AI / LLM Integration
Composing LLM apps: free-recall review
Retrieval beats re-reading. For each prompt, reconstruct a full answer from memory — across the whole track, not one layer — before you open the model answer. The effort of recall is what makes the seam-level reasoning stick.
Reconstruct the track’s spine: how caching, RAG, streaming, tool calls, agent loops, and evals compose — and where each pair of correct layers breaks at the seam.
- 01Why can a RAG-backed assistant with a long static system prompt still see near-zero cache hit rate in prod, and how do you fix it?
- 02Why is a streamed turn a state machine rather than a token pipe, and what happens if you ignore that?
- 03Why are token-budget alerts not the same as budget enforcement for an agent, and what does enforcement look like?
- 04Why does a green offline eval suite still let a retrieval regression ship, and how do you close the gap?
- 05State the 'bug lives in the seam' thesis and how it changes how you debug a composed LLM app.
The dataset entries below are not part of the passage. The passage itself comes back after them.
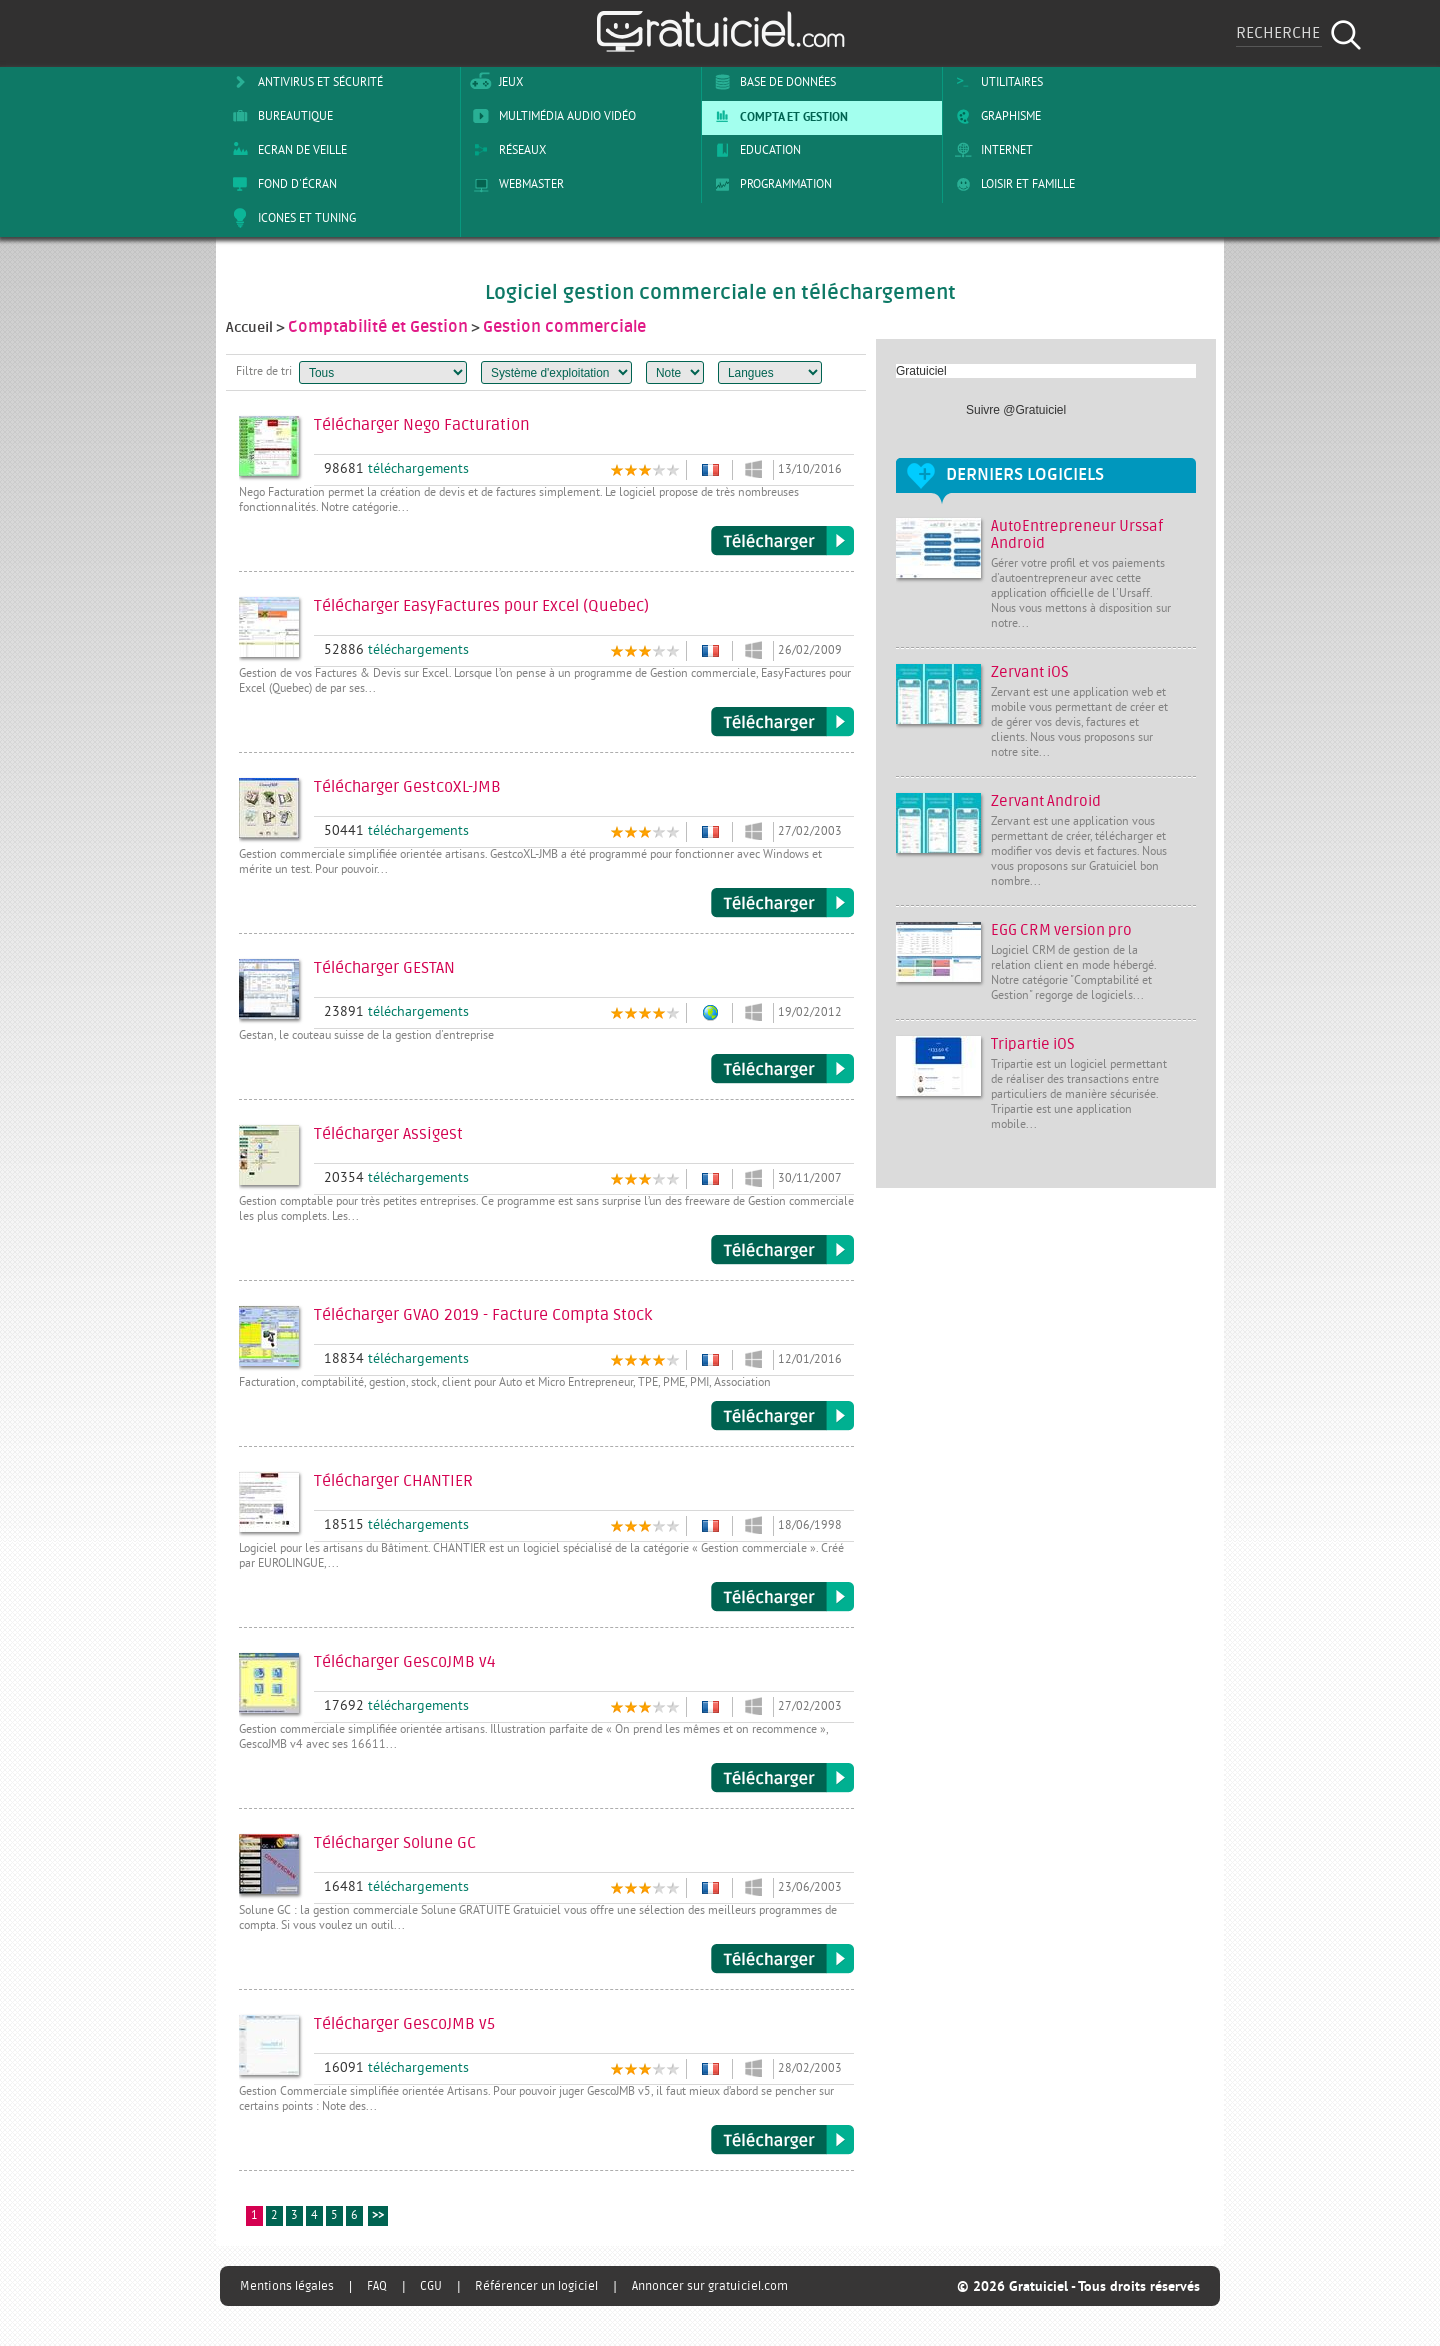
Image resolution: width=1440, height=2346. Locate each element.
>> (378, 2216)
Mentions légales (287, 2286)
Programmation (769, 184)
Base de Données (771, 82)
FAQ (377, 2286)
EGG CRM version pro (1061, 930)
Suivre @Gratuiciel (1016, 410)
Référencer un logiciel (536, 2286)
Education (754, 150)
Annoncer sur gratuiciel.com (710, 2286)
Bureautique (279, 116)
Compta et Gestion (777, 116)
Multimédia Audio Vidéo (551, 116)
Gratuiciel (921, 371)
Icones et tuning (290, 218)
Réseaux (506, 150)
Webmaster (515, 184)
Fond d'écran (281, 184)
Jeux (494, 82)
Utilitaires (995, 82)
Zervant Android (1046, 801)
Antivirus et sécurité (304, 82)
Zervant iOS (1030, 672)
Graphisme (994, 116)
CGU (431, 2286)
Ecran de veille (286, 150)
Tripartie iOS (1033, 1044)
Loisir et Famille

- 06Walk the order you'd debug a composed assistant whose cost tripled and answers feel slower after shipping.
If you could reconstruct each answer from memory, you hold the track’s spine: caching is a byte-for-byte prefix match, so dynamic RAG context belongs after the breakpoint; the stream is a state machine where tool_use is a transition and every id must be paired; agent loops need enforced step/dollar caps, not alerts; evals must run the live retrieval path or retrieval regressions ship green. And the meta-lesson over all of it: the bug lives in the seam — trace one real request end to end and model the whole flow.